··· Dataset records

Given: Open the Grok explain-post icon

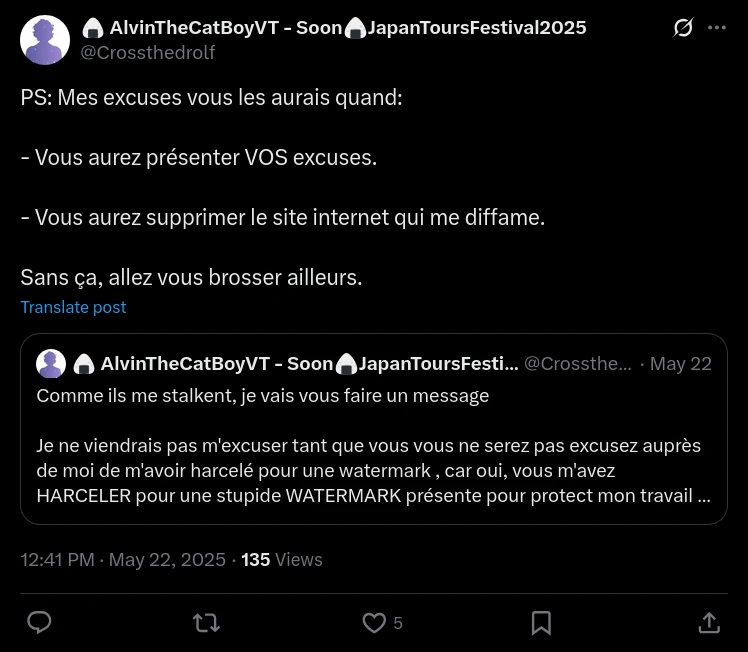Looking at the screenshot, I should 683,28.
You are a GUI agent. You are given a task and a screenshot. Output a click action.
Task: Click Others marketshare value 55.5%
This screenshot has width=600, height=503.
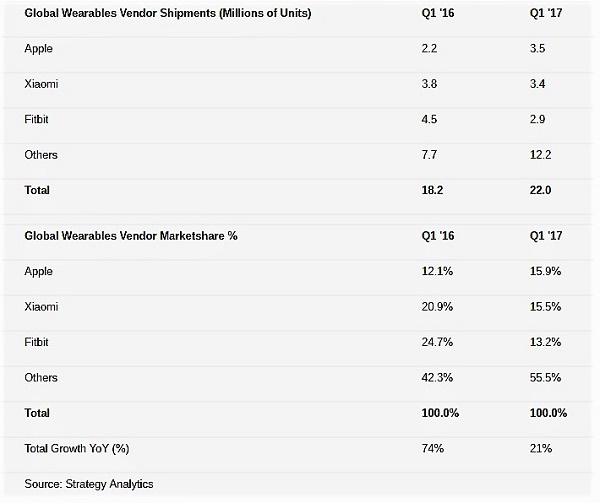pyautogui.click(x=546, y=378)
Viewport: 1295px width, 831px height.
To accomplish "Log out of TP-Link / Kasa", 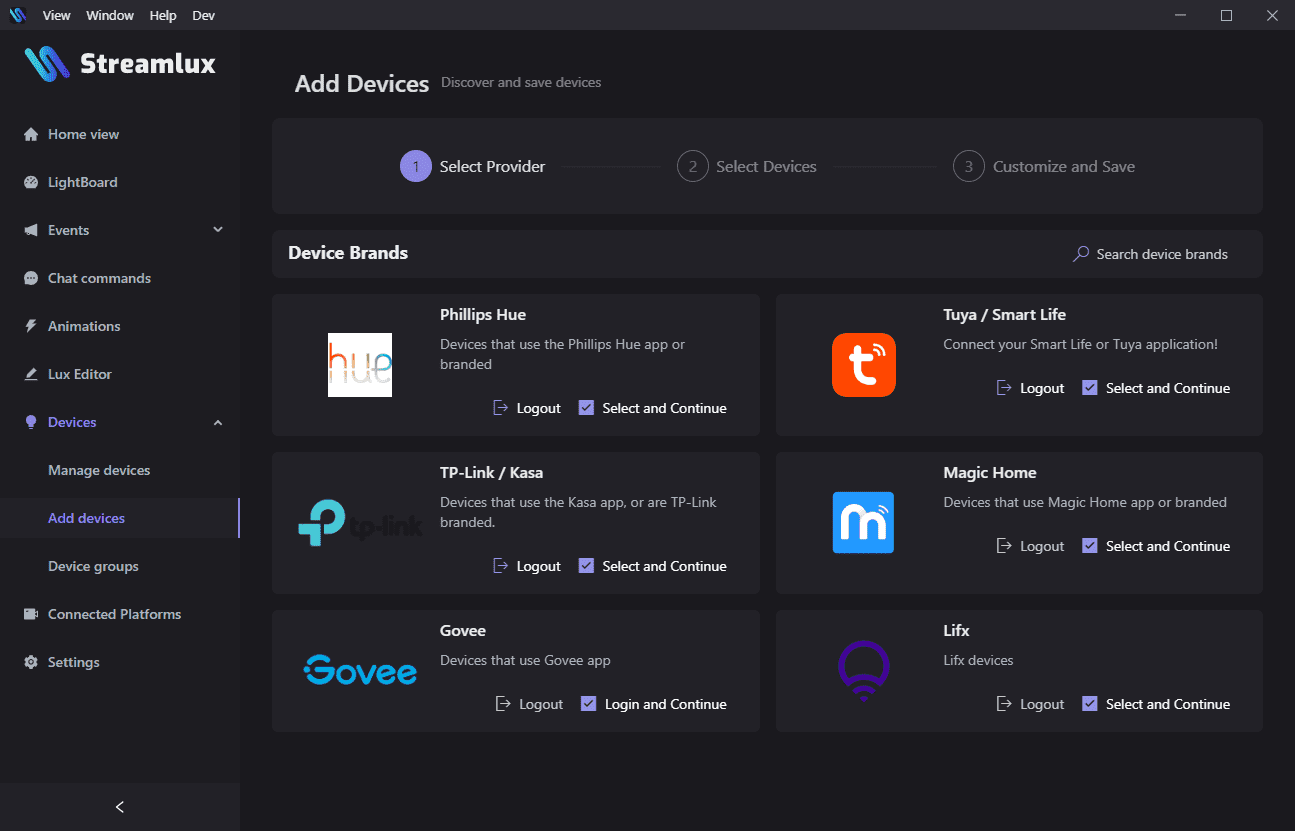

······

Directions:
Could you return the entire listing above verbatim while dropping each picture?

Written response:
Given: Open the Grok explain-post icon

Looking at the screenshot, I should 683,28.
You are a GUI agent. You are given a task and a screenshot. Output a click action.
Task: Click Others marketshare value 55.5%
This screenshot has width=600, height=503.
pyautogui.click(x=546, y=378)
Viewport: 1295px width, 831px height.
To accomplish "Log out of TP-Link / Kasa", 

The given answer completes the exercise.